By 1987 Ken Pittman had returned to Newfoundland and Gordon realized it was time to move and began searching for a new location and business partner. Building owner Pangiotakas Brothers left him no choice but to vacate, as they would not offer a lease beyond month-to-month.
Peter Gaskin became Gordon’s new business partner and manager of the theatre and a new home was found at 2015 Gottingen Street in the old Carpenter’s Union Hall. Gordon stayed in touch with the daily occurrences at the theatre but spent much of his time working on other projects from his SSHRC grant to the Atlantic Film Festival. Peter ran the day to day operations of the theatre in its new location, which saw the theatre grow to 151 seats, a Crying Room, concessions stand, and Critic’s Choice Video.

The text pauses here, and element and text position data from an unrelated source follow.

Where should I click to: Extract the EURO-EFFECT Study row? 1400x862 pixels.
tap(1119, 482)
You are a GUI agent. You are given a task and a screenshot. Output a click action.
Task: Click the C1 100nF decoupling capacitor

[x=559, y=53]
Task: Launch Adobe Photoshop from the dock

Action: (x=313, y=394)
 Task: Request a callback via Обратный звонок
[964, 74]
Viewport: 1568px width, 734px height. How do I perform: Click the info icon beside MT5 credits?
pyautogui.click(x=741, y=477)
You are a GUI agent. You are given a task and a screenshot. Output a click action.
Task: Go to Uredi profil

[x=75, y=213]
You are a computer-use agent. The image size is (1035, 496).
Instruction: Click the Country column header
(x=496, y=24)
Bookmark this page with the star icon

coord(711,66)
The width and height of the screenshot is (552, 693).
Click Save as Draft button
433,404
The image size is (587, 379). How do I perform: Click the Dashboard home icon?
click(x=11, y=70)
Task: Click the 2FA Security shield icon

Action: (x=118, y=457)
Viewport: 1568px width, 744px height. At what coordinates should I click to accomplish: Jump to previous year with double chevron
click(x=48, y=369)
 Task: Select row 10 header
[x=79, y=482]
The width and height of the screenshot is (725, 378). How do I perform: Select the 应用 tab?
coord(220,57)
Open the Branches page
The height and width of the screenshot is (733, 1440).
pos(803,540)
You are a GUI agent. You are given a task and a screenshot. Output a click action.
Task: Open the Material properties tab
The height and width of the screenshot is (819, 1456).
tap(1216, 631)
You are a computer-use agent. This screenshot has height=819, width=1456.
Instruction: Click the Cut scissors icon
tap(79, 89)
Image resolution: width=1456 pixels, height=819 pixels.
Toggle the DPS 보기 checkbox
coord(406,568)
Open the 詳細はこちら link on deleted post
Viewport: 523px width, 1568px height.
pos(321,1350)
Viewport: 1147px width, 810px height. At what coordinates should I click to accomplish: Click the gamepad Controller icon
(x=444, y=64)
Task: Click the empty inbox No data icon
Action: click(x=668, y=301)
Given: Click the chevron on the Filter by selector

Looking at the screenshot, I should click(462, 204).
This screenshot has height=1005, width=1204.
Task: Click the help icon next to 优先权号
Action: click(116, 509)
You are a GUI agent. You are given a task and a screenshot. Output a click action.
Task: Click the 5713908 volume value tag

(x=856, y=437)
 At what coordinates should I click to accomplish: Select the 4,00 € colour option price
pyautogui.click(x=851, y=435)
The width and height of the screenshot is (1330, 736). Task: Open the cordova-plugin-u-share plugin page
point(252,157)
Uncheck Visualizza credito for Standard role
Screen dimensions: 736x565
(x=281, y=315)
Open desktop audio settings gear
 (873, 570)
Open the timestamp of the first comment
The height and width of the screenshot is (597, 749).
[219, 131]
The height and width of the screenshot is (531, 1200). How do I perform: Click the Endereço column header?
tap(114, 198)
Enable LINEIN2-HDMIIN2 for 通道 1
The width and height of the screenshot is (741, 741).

There were plenty of ups and downs in that location as well as the previous spot on Barrington Street, with public protests of controversial films like “Hail Mary” and “The Last Temptation of Christ”, poor attendance for some screenings and general disasters from snow storms to neighbouring gas spills. But perhaps the most devastating blow to the theatre was the untimely death of Gordon in June, 1993. Shortly after Gordon’s passing, an unstable lease evolved with the bankruptcy of the owner of the Carpenter’s Hall, and Peter again began looking for a new location. What appeared to be a terrific opportunity in the old Vogue Theatre proved to be the undoing of the enterprise. With shrinking attendance, a costly, dysfunctional heating system and waning enthusiasm, Peter left the theatre in October, 1997 and it closed on February 26, 1998.